November 15, 2018 1:48:09 am
Debt-ridden national oil company Oil & Natural Gas Corp (ONGC) has said that it would either buy back government shares in the company or pay interim dividend. Not both, as it needs time to build a corpus for the payout. “Due to the existing legal framework, ONGC has to finance the buyback through internal resource accruals instead of loans borrowed from banks or financial institutions. Hence, ONGC requires time up to mid-December for arranging the internal resources,” it informed the Finance Ministry.

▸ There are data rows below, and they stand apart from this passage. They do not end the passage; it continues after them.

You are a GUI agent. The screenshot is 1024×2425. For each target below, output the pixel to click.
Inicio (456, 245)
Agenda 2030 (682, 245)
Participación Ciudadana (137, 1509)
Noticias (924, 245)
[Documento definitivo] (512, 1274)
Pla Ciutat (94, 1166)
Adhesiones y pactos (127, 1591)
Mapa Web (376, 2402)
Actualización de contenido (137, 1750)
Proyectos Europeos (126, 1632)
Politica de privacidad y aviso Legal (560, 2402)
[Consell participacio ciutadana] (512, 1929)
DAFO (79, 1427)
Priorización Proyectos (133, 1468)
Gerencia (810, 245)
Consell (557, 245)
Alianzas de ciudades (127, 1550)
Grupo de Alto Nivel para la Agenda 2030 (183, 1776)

“ONGC will then have to substantially defer the interim dividend for current (fiscal) year and shift the same to final dividend payable in the next financial year,” it wrote. Sources said the Ministry is yet to communicate which of the two routes it wants ONGC to follow. ONGC is one of the three oil companies identified by the Ministry’s Department of Investment and Public Asset Management (Dipam) for government share buyback to meet the Ministry’s divestment target of Rs 80,000 crore. The exploration firm has to buy back 3 per cent of the government-held shares for which it requires Rs 4,826 crore. Last fiscal year, on government instructions, it paid interim dividend twice amounting to 105 per cent or Rs 6,736 crore.
The other two — national oil company Oil India Ltd (OIL) and oil refining and marketing Indian Oil Corp (IOC) — were directed to buy back 5 per cent each. Citing poor liquidity and other financial liability, ONGC in August sought an exemption from the buyback saying it needed money to service the unsecured loan of Rs 25,592.21 crore that was taken to partially fund purchase of gas assets of Gujarat State Petroleum Corp (GSPC) as well as state-run refining and marketing company Hindustan Petroleum (HPCL).

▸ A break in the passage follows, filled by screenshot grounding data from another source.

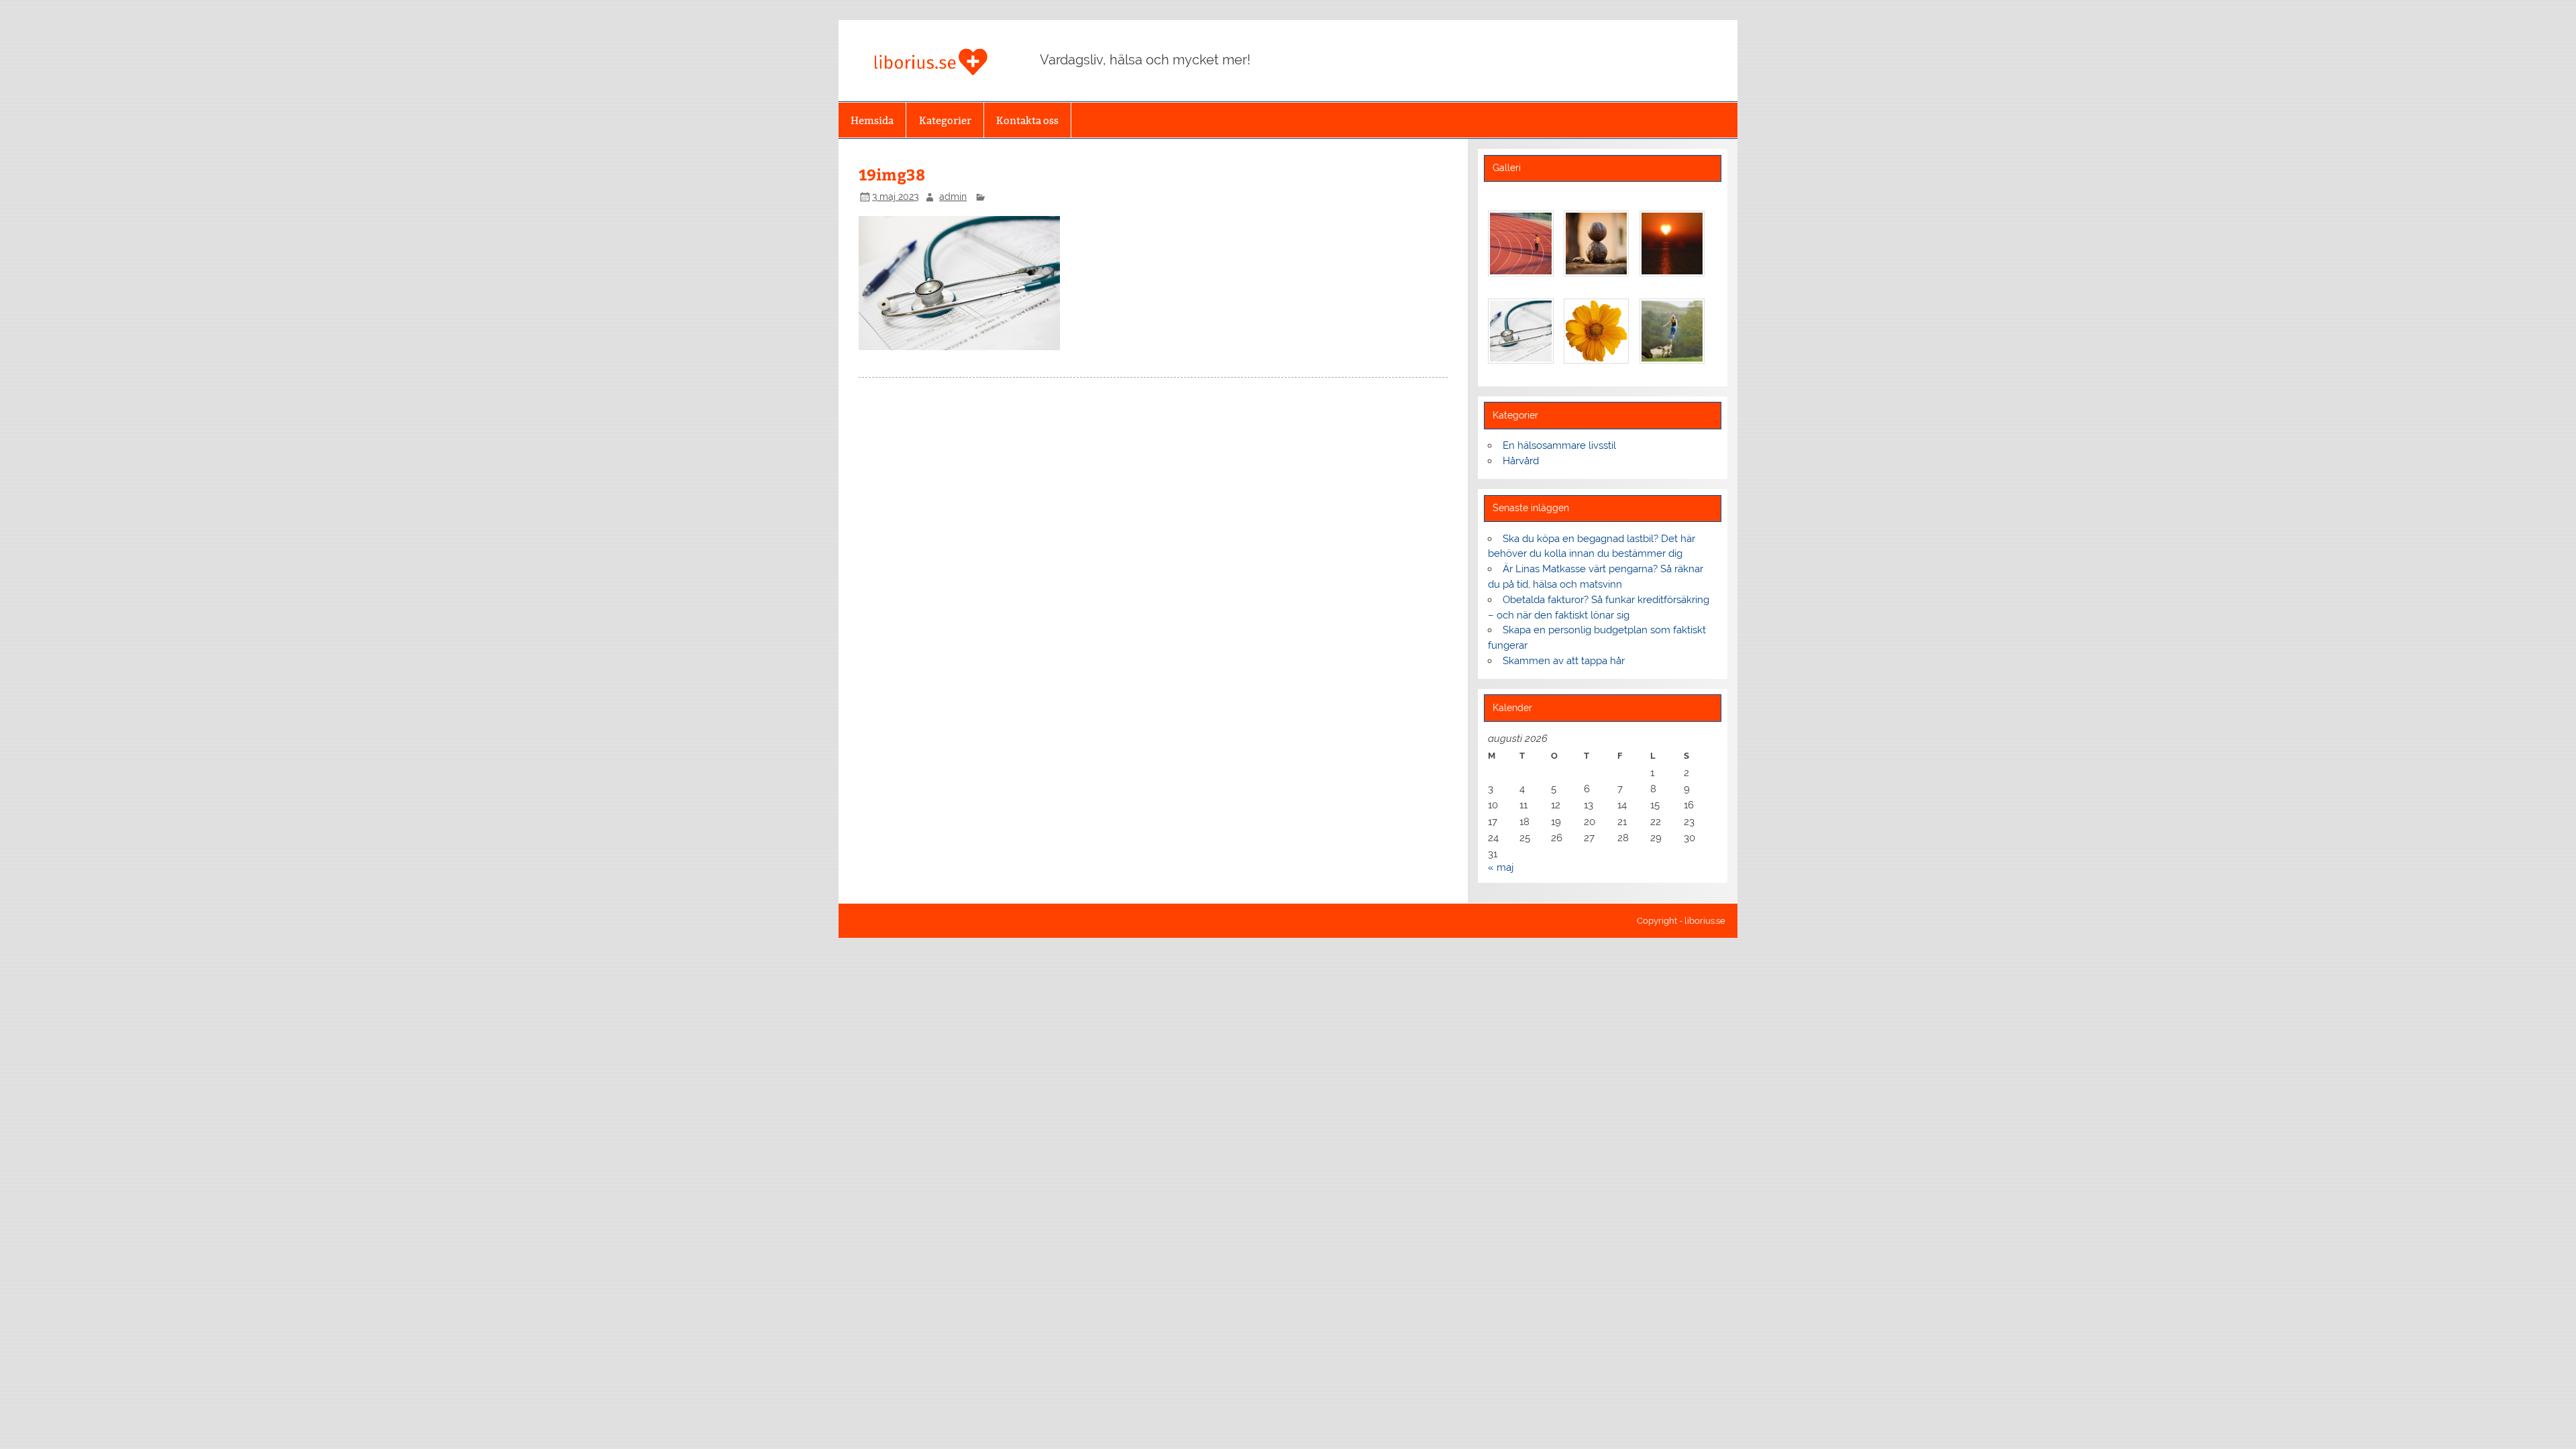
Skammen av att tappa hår (1564, 661)
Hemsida (872, 120)
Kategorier (945, 120)
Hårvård (1521, 461)
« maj (1500, 867)
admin (953, 196)
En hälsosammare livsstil (1559, 445)
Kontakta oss (1027, 120)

However, the Committee on Management of Government Investment in Central Public Sector Enterprises refused to exempt ONGC and suggested that the latter could borrow from the market for the purchase.

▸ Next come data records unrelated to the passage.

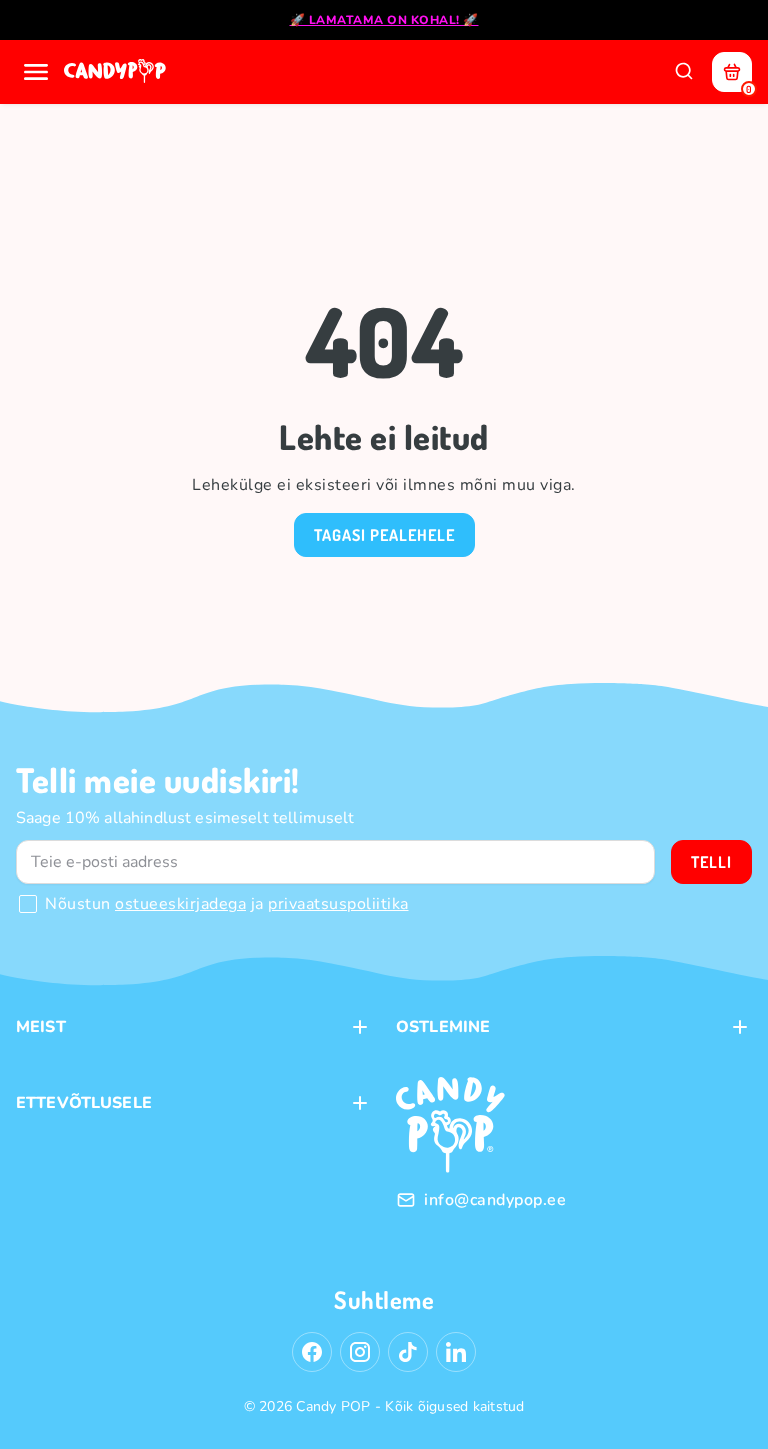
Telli (711, 862)
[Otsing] (684, 72)
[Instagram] (360, 1352)
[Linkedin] (456, 1352)
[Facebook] (312, 1352)
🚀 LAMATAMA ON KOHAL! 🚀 (384, 20)
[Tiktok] (408, 1352)
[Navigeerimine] (36, 72)
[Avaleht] (117, 72)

Subsequently, ONGC quoted Rule 17 of the Companies (Share Capital & Debenture) Rules and Section 4 of the SEBI (Buyback of Securities) Regulation which do not allow a firm to borrow money from banks or financial institutions for the purpose of buying back its shares. Since the buyback could only be through internal accruals, ONGC argued that it would have to “defer the interim dividend for the current fiscal year and shift it to next financial year along with payment of final dividend”.
It said that it needed 45 days’ time from the date of Board approval to generate the internal accruals to buy back three percent out of the 67.45 per cent shares held by the government. On October 31, it informed the Bombay Stock Exchange of fixing November 16 as the Record Date for paying interim dividend, if any. However, on November 3 the ONGC Board withdrew the Record Date since it did not get any feedback from the Finance Ministry.